Abstract

Australia’s mental health system needs urgent reform
The tragic event at the Bondi Junction Westfield shopping centre on Saturday, 13 April 2024, in which Joel Cauchi fatally stabbed six people and injured many others, has sparked intense scrutiny of Australia’s mental health system. The New South Wales (NSW) coronial inquest into the deaths identified major failings in the mental health systems in both NSW and Queensland, with experts calling them ‘broken’ and in urgent need of reform.
What is apparent is that this incident highlights a deeper, systemic issue in how Australia responds to mental health – particularly regarding those with serious mental illness who have contact with the criminal justice system.
What does the research tell us?
Psychosis is characterised by a distortion in thinking and perception of objective reality. Schizophrenia, one of the most common serious psychotic disorders, is characterised by at least 6 months of continuous psychotic symptoms, alongside the presence of negative symptoms (such as amotivation) and cognitive and functional impairment. Over the past decade, researchers at the University of NSW conducted a series of studies based on whole-of-population data of those diagnosed with psychosis which showed an association between psychosis and criminal conviction, including convictions for violent offences (Chowdhury et al., 2021). While this relationship and mechanisms involved are complex and multifactorial, the research confirmed that contact with mental health services significantly reduced the risk of re-offending in those with psychosis, and those receiving earlier and more frequent treatment following offending had the lowest risk of re-offending (Adily et al., 2023).
Inequitable access to mental health diversion
The rate of serious mental illness, including psychosis, is disproportionately higher in prison settings than in the non-incarcerated population worldwide. In response to this, jurisdictions across Australia have introduced court diversion programmes allowing courts, using powers vested in respective Mental Health Acts, to dismiss charges and divert eligible mentally ill defendants, who meet criteria for harm to self or others, away from the criminal justice system and into mental health treatment (MacDonald and Ellis, 2025). Those with serious mental illness diverted into treatment have lower rates of re-offending compared with those who receive a punitive sanction (Albalawi et al., 2019). Despite this, only one in four defendants diagnosed with a psychotic disorder in NSW was diverted, suggesting poor uptake of this option (Albalawi et al., 2019).

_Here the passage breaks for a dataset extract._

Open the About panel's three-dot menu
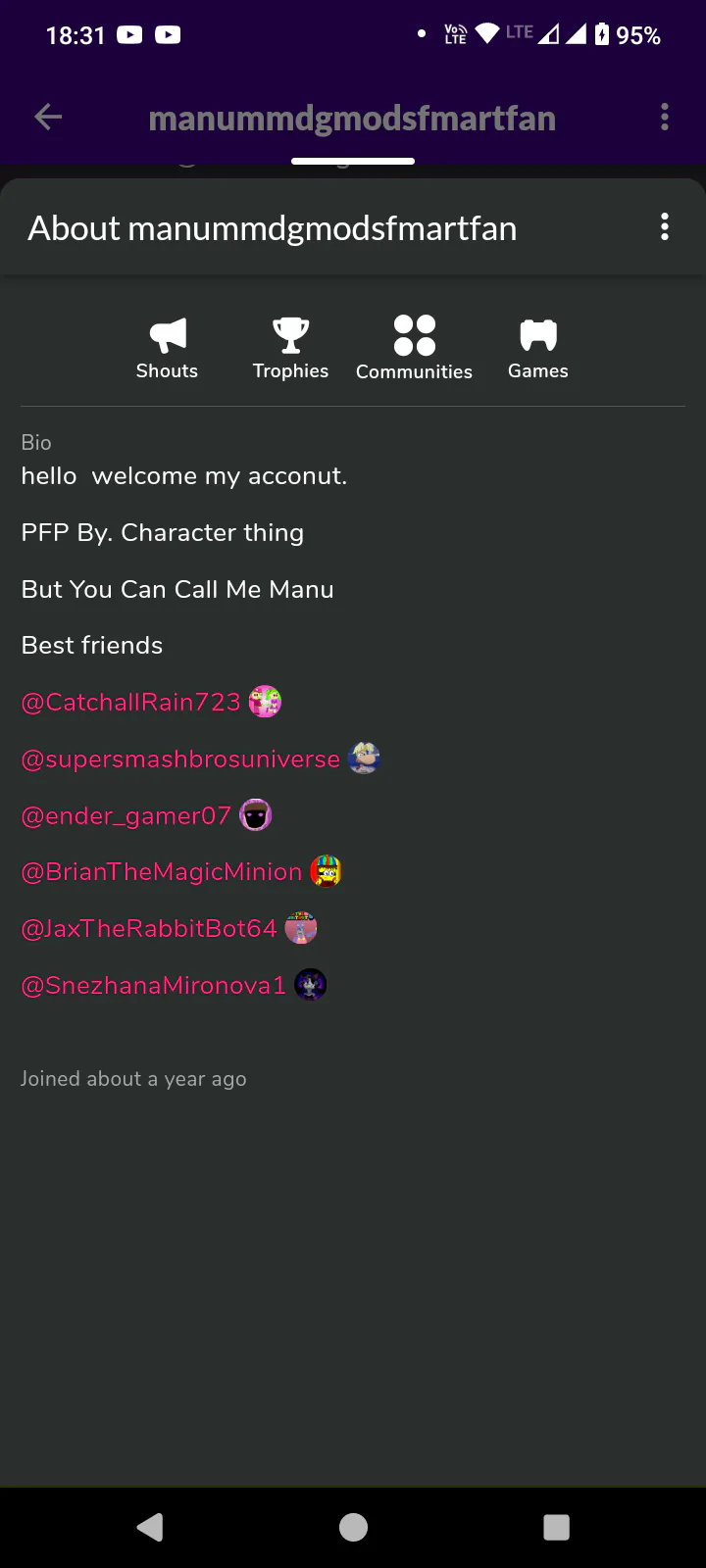 [665, 227]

What the experts think an optimal model of care should look like
The above-mentioned research culminated in a Delphi study (a structured process to gather expert opinions and arrive at a group consensus) regarding an ‘optimal’ model of care for those with psychosis embroiled in the justice system post-arrest/detention. 25 experts were selected for their knowledge, insight, and experience in the mental health and criminal justice systems. Among them were psychologists, psychiatrists, academics, police, stakeholder organisations (prisons, prison medical services, and non-government organisations), policymakers, and consumers (Simpson et al., 2021).
Following several rounds of deliberation, four key principles were determined to underpin an optimal model of care: integration and coordination of multidisciplinary services, person-centred care, evidence-based practice, and government support – alongside 32 service attributes spanning diversion from detention, pre-release planning prior to release from detention, integration with state-wide community mental health services (including drug and alcohol services), and ongoing evaluation and follow-up. These themes and attributes embrace elements of the Assertive Community Treatment (ACT) approach, an intensive multidisciplinary case management model to aid community re-integration for those with severe mental illness (Simpson et al., 2021).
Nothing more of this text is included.